In previous years, the right has been on the direct opposite side of that fight, like when conservatives correctly argued against forcing a baker to whip up a cake for a gay wedding ceremony to which he morally objected. Now they want you to bake that cake.

They are not the only faction to make an about-face in the COVID-19 era. "In fact, far from compromising civil liberties, vaccine mandates actually further civil liberties," write David Cole and Daniel Mach of the American Civil Liberties Union (ACLU) in The New York Times. "They protect the most vulnerable among us, including people with disabilities and fragile immune systems, children too young to be vaccinated and communities of color hit hard by the disease."

It's true that vaccines offer a great deal of protection from infection, hospitalizations, and deaths. The breakthrough case rate post-vaccination sits below 1 percent, while fatal encounters hover around 0 percent. You are more likely to get struck by lightning than get a fatal case of COVID-19 after receiving the vaccine.

But the efficacy of the drug does not explain why a police-enforced mandate to put a vaccine into everyone's bodies enhances civil liberties. That's particularly relevant when considering the refusal to get vaccinated almost always hurts the refuser, save a few tragic cases.

But haven't we always required vaccinations? "Schools, health care facilities, the U.S. military and many other institutions have long required vaccination for contagious diseases like mumps and measles that pose far less risk than the coronavirus does today," add Cole and Mach. That's true: Mandating vaccines for schoolchildren strikes me as sensible, as they don't have agency, and are forced by law to attend public school with other children who don't have agency. And employers—including the government—also have the right to mandate vaccinations and to set the terms their employees must abide by.

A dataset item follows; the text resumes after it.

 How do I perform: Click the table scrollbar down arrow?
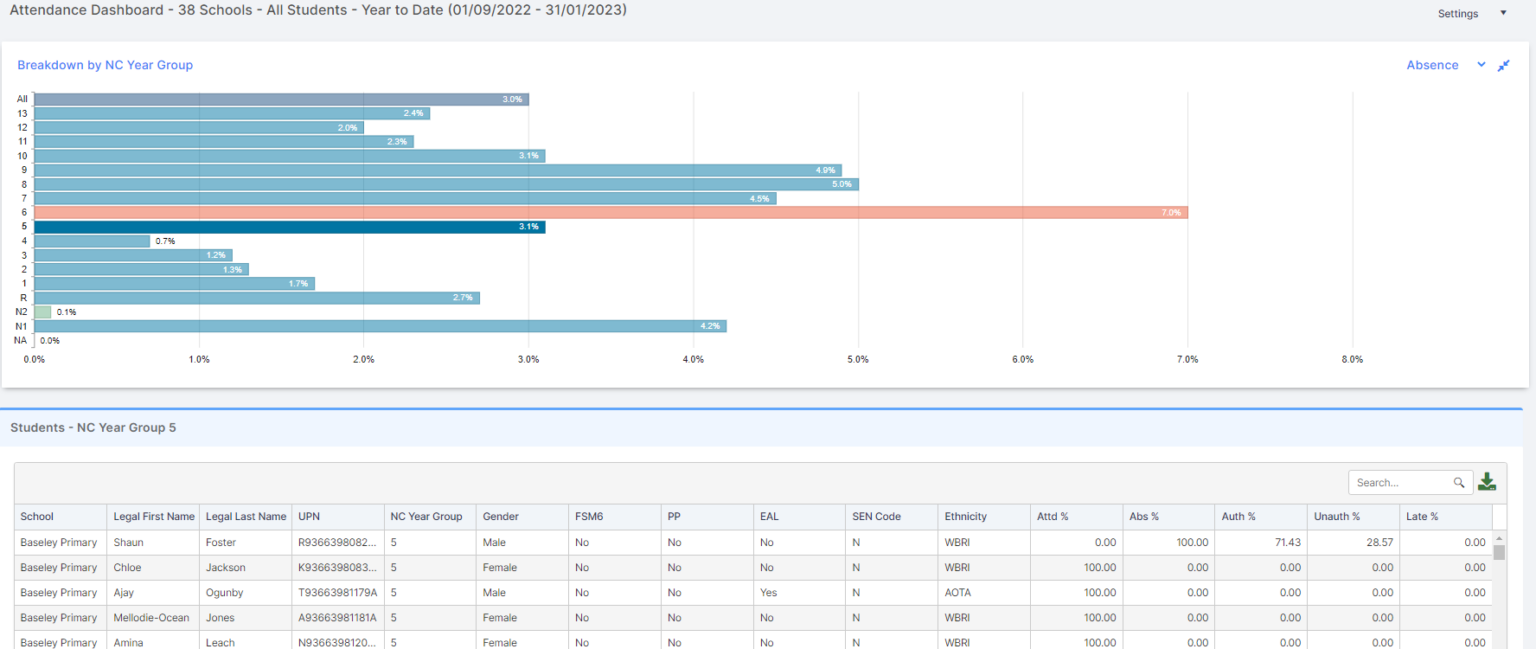[x=1501, y=645]

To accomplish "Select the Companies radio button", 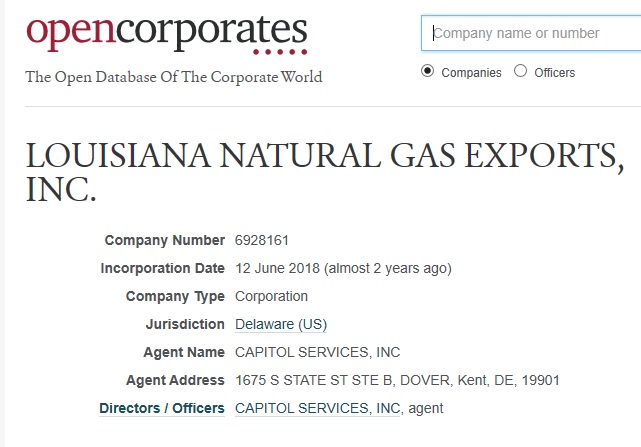I will coord(429,71).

If employees don't like them, they can find work elsewhere.

Yet government as the employer is different than government as the monopoly on power. After all, Cole and Mach are not talking about just government employees, they are talking about everyone, everywhere. The pair from the ACLU concludes that "restaurants and bars, workplaces and businesses open to the public" should be subject to vaccine mandates. This takes choice away from private firms and private individuals.

And so we have two extreme arguments crowding out more amicable solutions by pretending as if free association has never existed. Some restaurants require jackets and ties, most require shirts and shoes. Now, many will require vaccinations. Some Republicans seem to have lost sight of that principle. The ACLU, meanwhile, now believes that government should have intimate control over the bodies of the governed, which is not a position it's ever held and one that is deeply inconsistent with its work on other issues, such as the drug war and reproductive rights.

Just remember that there is a third position, even if the loudest voices in the room aren't raising it.